When two or more vectors act upon a single object, like in the case of the tugboats pulling a barge, they create what's called a resultant vector. This vector represents the cumulative effect of all acting forces.

Imagine each tugboat is a force, pulling the barge in a specific direction at a specific speed. Each tugboat’s pull, when broken down into its directional components, shows how much of its force acts in the horizontal and vertical directions. By calculating these components, we sum up the horizontal forces and the vertical forces separately to find the total force in each direction.

After finding these total forces or components, the resultant vector is calculated by using them to determine a single vector representing the combination of all forces. This resultant vector tells us both the speed and path the barge will ultimately follow. Essentially, it shows the overall effect of all actions in one concise direction and magnitude.

The Pythagorean theorem is a mathematical staple in calculating the resultant vector's magnitude when dealing with vector components. It essentially provides a method to find the resultant speed when you have two component speeds working at right angles to each other.

In the context of vector addition, once you have determined the total horizontal and vertical components through summation, you can envision forming a right triangle. The two sides of this triangle are the summed horizontal and vertical vector components.

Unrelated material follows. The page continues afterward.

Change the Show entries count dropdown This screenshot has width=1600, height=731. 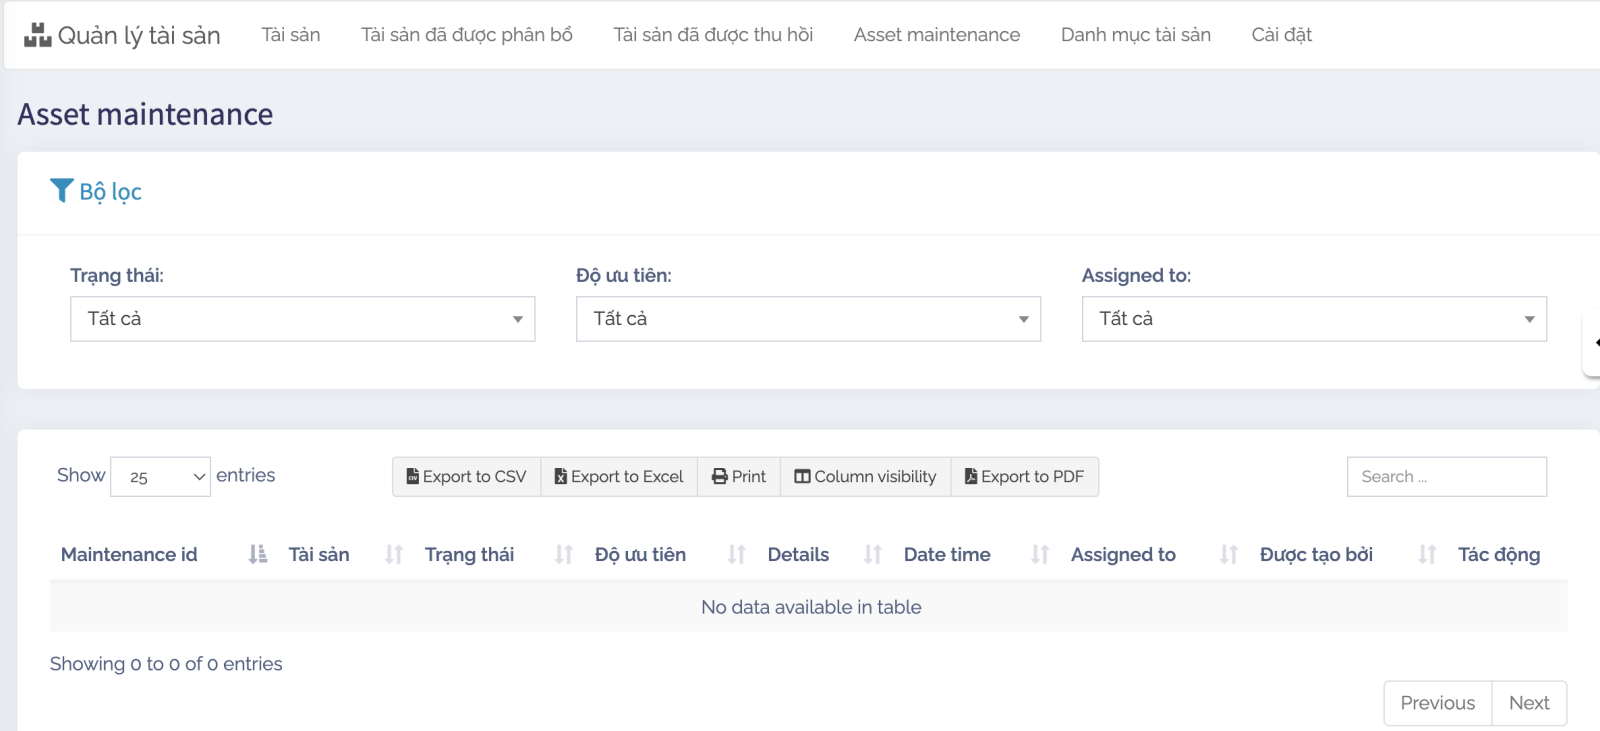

The beauty of the Pythagorean theorem is its simplicity:

• It states that for a right triangle, the square of the hypotenuse is the sum of the squares of the other two sides.
• Mathematically, it is expressed as: \[ c^2 = a^2 + b^2 \]
• where 'c' is the hypotenuse or, in our context, the resultant speed.
• The horizontal and vertical components are 'a' and 'b' respectively.
• By applying this theorem, we calculate the length of the resultant vector, offering us the combined speed or magnitude.

In the barge scenario, plugging in the values for the total x and y components gives us the barge's resultant speed, ensuring we clearly understand how fast it moves.

Trigonometric functions are core to understanding vector problems as they allow us to break down vectors into manageable parts: horizontal and vertical components. These functions, primarily sine and cosine, help translate a vector's angle and magnitude into useful distances that can be added vectorially.

Each of these functions addresses a specific side of a right-angled triangle:

• Sine (\( \sin \)) relates an angle to the ratio of the opposite side to the hypotenuse.
• Cosine (\( \cos \)) deals with the ratio of the adjacent side to the hypotenuse.
• The tangent function helps find the angle of the resultant using: \[ \tan \theta = \frac{\text{opposite}}{\text{adjacent}} \]

When applied to vectors, cosine will provide the x-component (horizontal), and sine gives the y-component (vertical):

• For any given vector \( V \), with an angle \( \theta \):
• \[ V_x = V \cos(\theta) \]
• \[ V_y = V \sin(\theta) \]

Knowing the angle and magnitude of a vector, these trigonometric functions allow us to calculate exact component values. This step is crucial because these components are eventually added to determine the resultant vector’s direction and speed.